Latest revision as of 19:57, 3 July 2012

Some tips for creating plots for publication



Check with the journal to see if they have file format requirements. You want to use a vector format not a raster format (i.e. pdf not jpg). Your figures will be more reproducible if you use the pdf() and dev.off() commands rather than saving the plot window output.


If possible, check the journal for the size options for figures (i.e 1 column width, full page width, etc.). Use those sizes when you create you figure, so it won't need to be reduced/enlarged. This will almost definitely mean using a smaller cex value than 1. Something like the following will change the baseline cex, but just for that figure:

pdf(file = "figure1.pdf", width = 3, height = 3)
par(cex = 0.7)


Adjust margins so that you don't have a lot of unused white space. This is especially important for multi-panel plots, but if you adjust the margins per panel, make sure that the left/right and top/bottom add up in such a way that the aspect ratio is the same.
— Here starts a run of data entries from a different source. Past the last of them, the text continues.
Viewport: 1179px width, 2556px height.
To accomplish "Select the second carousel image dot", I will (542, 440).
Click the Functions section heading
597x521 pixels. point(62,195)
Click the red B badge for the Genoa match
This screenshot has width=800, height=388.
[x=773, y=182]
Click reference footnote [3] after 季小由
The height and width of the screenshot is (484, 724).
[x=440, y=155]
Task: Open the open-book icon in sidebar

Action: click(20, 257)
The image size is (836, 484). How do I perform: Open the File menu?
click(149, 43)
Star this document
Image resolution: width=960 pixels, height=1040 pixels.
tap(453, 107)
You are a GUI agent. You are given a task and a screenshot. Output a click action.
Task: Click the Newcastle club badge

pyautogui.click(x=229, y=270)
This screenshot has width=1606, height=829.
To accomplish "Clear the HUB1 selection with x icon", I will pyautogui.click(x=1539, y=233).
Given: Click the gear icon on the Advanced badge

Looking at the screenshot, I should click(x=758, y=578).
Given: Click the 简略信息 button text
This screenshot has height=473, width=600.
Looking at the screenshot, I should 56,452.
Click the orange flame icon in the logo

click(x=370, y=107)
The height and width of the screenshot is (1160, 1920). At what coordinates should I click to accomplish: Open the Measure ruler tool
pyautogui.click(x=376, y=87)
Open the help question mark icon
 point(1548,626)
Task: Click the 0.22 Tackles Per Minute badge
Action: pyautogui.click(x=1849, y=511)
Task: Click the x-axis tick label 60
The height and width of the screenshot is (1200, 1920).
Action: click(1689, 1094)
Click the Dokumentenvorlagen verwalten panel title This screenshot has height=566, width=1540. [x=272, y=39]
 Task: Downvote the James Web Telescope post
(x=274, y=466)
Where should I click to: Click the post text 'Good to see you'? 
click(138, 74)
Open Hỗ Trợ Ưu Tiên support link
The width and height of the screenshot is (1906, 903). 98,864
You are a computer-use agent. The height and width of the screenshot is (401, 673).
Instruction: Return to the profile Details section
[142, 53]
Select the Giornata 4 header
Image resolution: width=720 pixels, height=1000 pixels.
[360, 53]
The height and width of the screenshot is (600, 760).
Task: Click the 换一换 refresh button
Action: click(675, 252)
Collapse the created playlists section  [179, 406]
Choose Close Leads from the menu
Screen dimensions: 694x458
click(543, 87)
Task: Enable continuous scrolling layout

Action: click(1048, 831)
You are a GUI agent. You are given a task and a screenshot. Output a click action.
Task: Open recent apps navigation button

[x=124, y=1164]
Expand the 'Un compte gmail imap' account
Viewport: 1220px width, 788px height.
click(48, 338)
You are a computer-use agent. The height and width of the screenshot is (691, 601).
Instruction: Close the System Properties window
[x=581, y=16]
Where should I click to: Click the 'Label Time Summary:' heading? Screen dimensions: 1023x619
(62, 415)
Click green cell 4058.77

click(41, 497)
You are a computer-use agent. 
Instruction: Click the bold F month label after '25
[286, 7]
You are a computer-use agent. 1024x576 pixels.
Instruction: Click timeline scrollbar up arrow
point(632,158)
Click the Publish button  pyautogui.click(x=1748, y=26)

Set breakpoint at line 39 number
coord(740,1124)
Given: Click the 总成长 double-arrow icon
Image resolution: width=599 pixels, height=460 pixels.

Margins can be adjusted using 2 par()settings:

  • mar - specifies the margins in number of lines
  • mai - specifies the margins in inches

You can also specify which line (including fractional lines) axis elements like ticks, tick labels and axis labels are placed on with the par() setting mgp. You can shorten the tick lines with tck. For example,

par(mar = c(3, 3, 0, 0) + 0.1, mgp = c(1.5, 0.5, 0), tck = -0.03 )


See R/Colors.

Shading Regions on Plots

  • Here are some nice examples using the polygon function.